Amidst the controversy over the in-depth searches of electronic devices on the border that are lawfully happening, the New York City Bar Association has chimed in with some advice for attorneys that could be subject to these border searches. The ethics opinion explains what an attorney's ethical obligations are when it comes to a border search of their electronic devices that contain client data, or privileged information.

The opinion provides some rather detailed advice, including a requirement that an attorney promptly notify any and all clients whose data or confidential information may have been disclosed as a result of a border search. The most important thing to remember as you protest the search: remain calm and polite, and take reasonable steps to protect your client's data.

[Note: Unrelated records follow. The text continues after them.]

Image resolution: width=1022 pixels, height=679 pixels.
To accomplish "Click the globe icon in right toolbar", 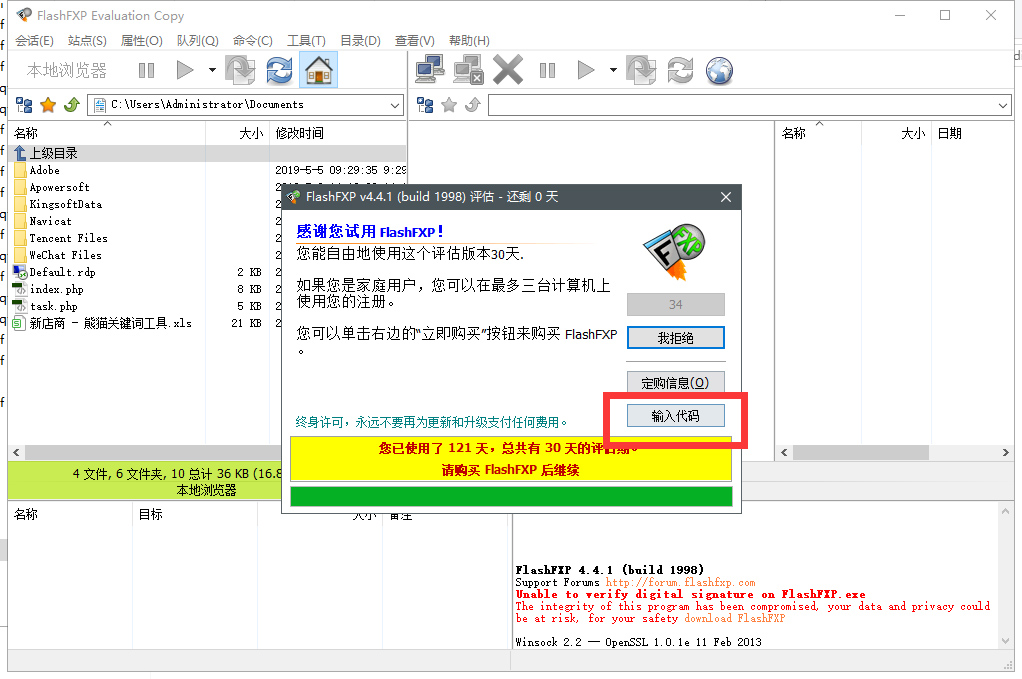I will click(x=719, y=70).
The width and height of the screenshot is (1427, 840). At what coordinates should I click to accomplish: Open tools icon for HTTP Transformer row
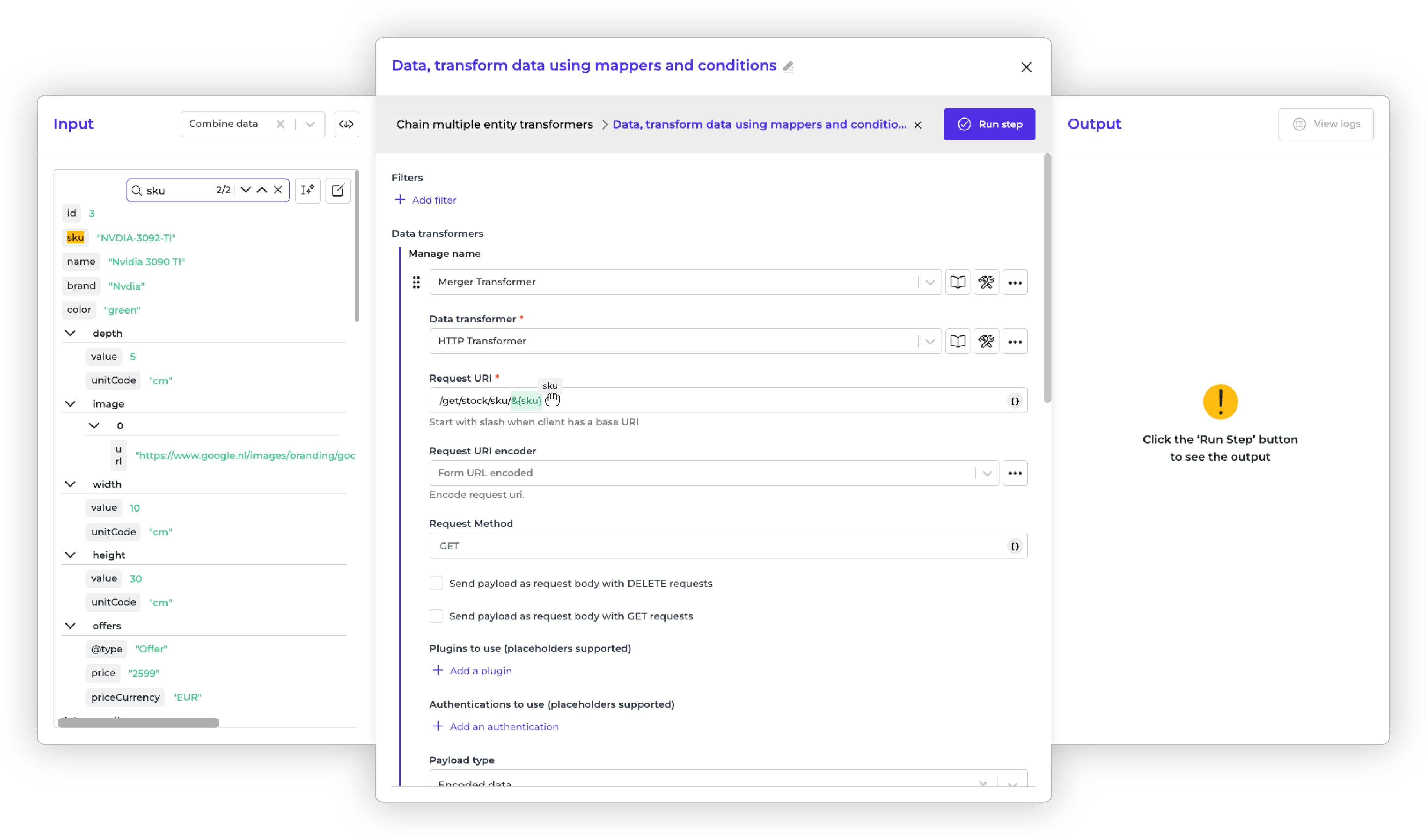click(986, 341)
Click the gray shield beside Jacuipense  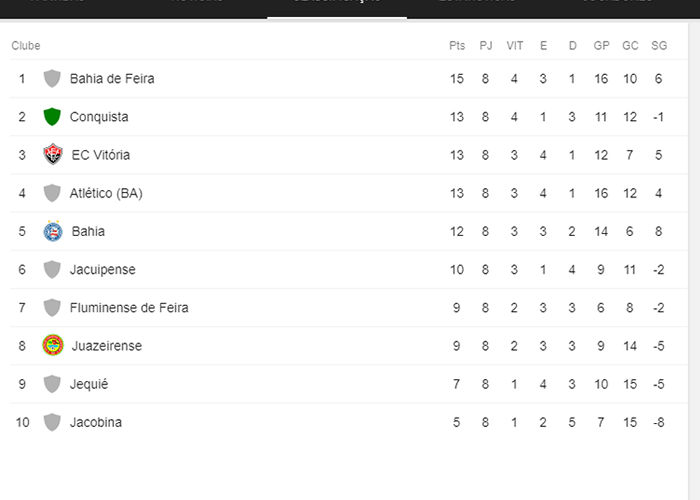click(x=52, y=269)
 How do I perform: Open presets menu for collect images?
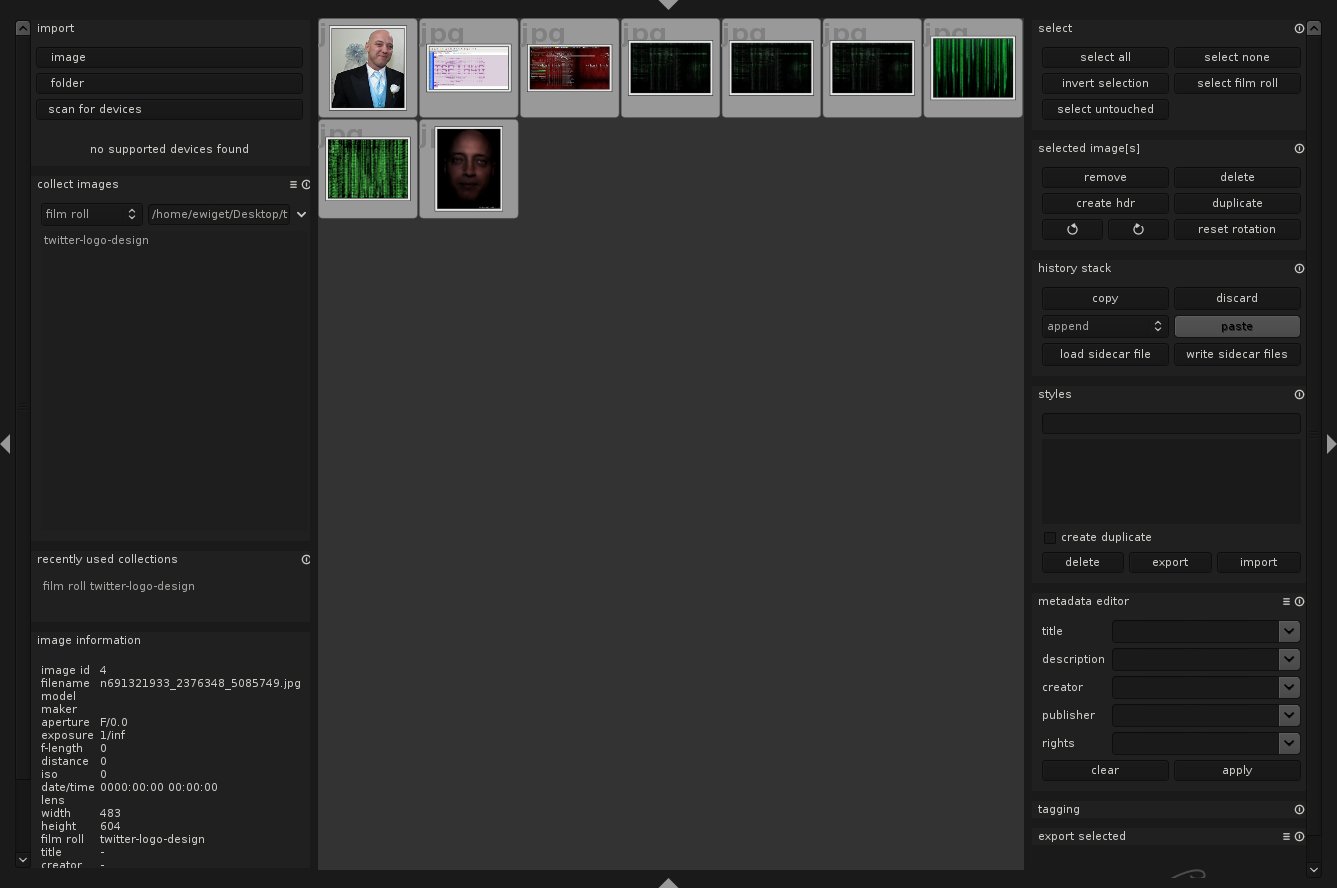(293, 185)

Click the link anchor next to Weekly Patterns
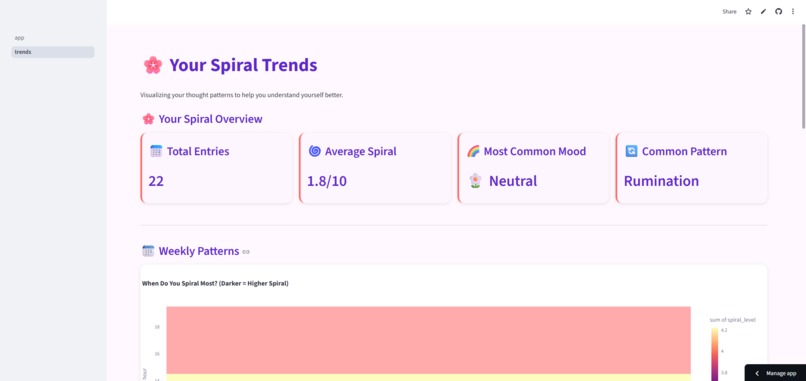[x=246, y=252]
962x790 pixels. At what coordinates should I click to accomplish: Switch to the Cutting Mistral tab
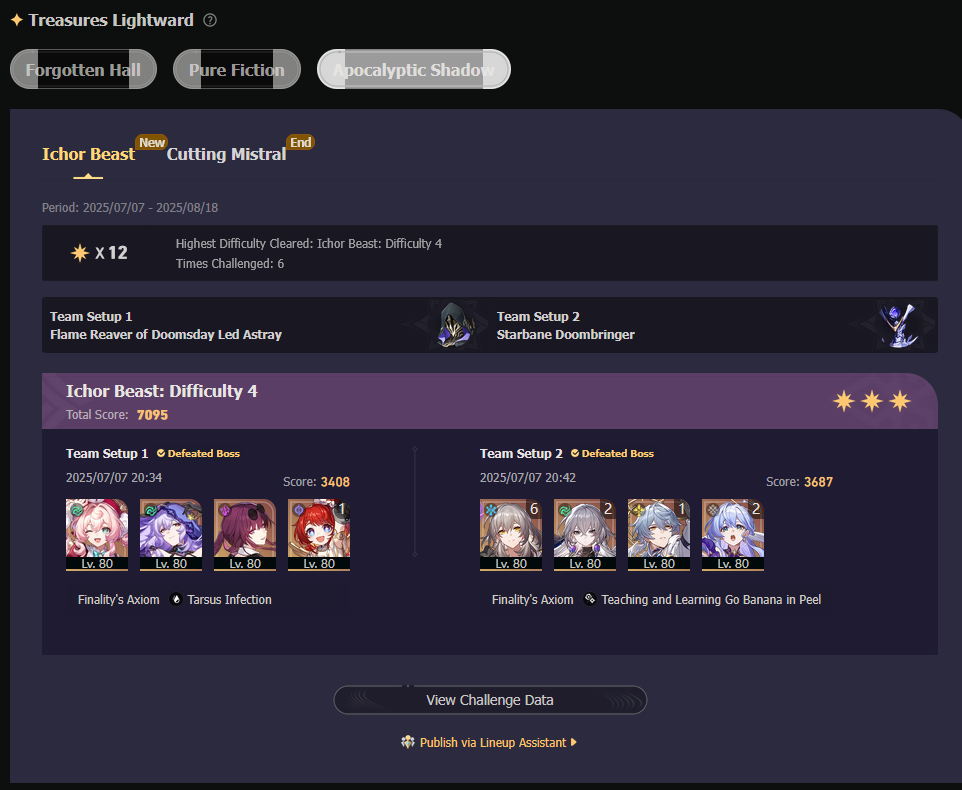coord(226,154)
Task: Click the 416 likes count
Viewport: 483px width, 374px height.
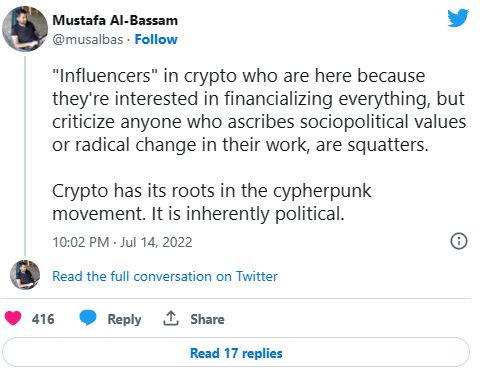Action: pos(43,319)
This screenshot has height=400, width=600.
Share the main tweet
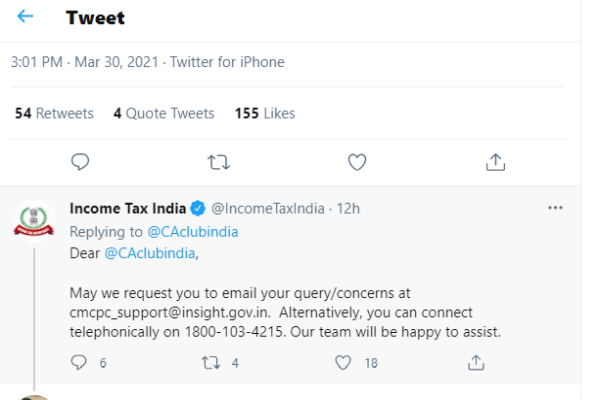(493, 161)
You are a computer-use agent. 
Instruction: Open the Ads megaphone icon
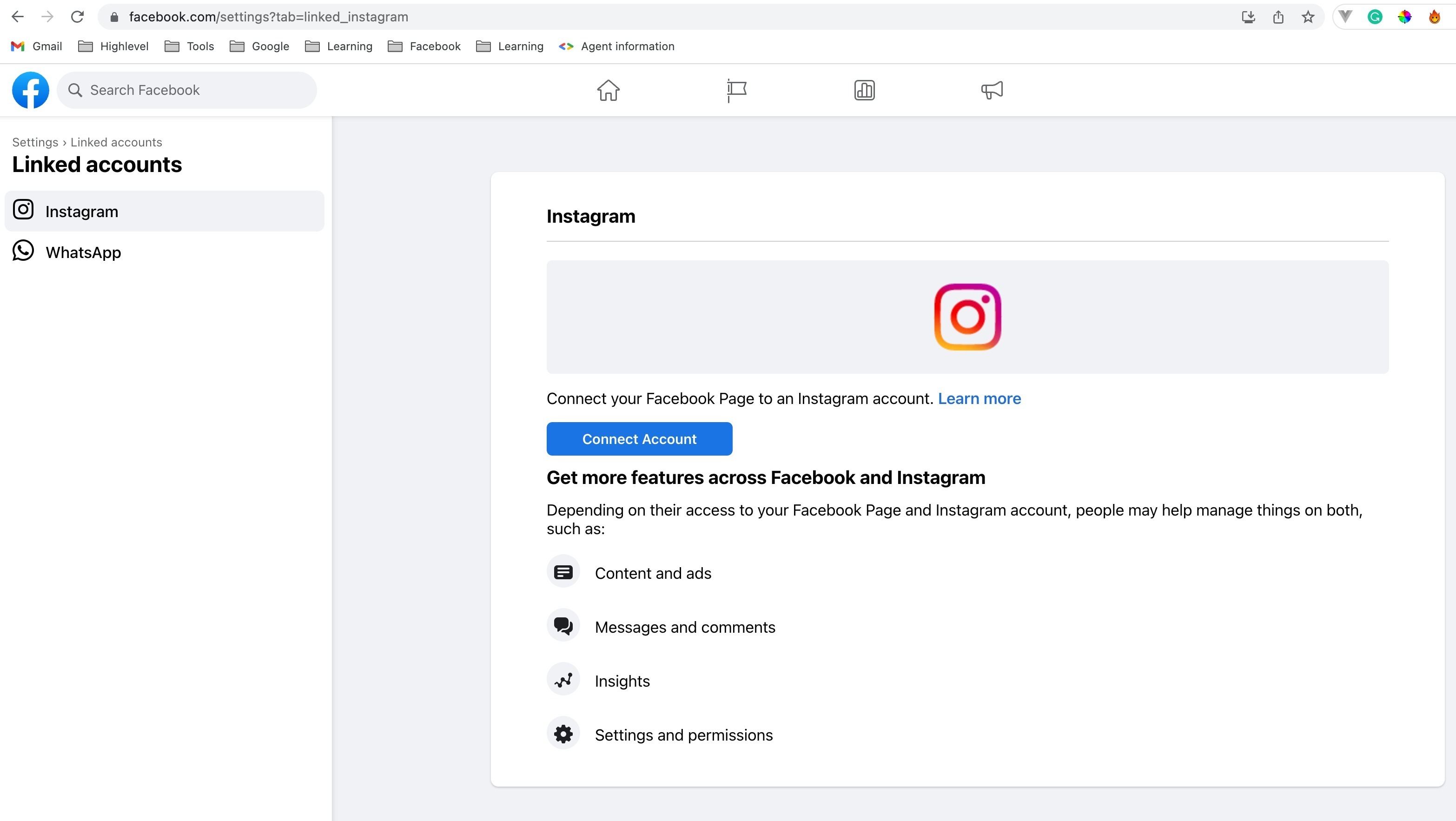tap(992, 90)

Below, you'll find some of the steps provided in the NYC bar's ethics opinion.

1. Object

While it may seem obvious, minimally, you are ethically bound to speak up and object to the search, and explain the basis of your objection: you have attorney client privileged information.

2. Carry Your "Bar Card"

It can be helpful to actually carry your "bar card" or other official identification showing that you are actually a lawyer. ProTip: make sure it is a physical card and not something digitally stored in your phone. (It may sound silly, but an official card definitely makes you seem like one of the good guys, right?)

3. Ask for the Boss

If the agent insists on the search, request to speak with a supervisor. It is critical to remain polite, and simply continually explain that you are ethically required to protect your client's confidentiality and are exploring all avenues of legally doing so.

4. Mitigate Damage

Attempt to mitigate damages to clients. You should try to ask that certain files not be reviewed due to your ethical duties, or that any search be limited to a live visual inspection. For instance, permitting a visual inspection will be less intrusive than allowing a copy to be made.

As the ABA advises, the easiest way to avoid having client data searched at the border is by not having any with you. With the way electronic devices connect these days, it is entirely possible to clean a device from any confidential information before getting to the border.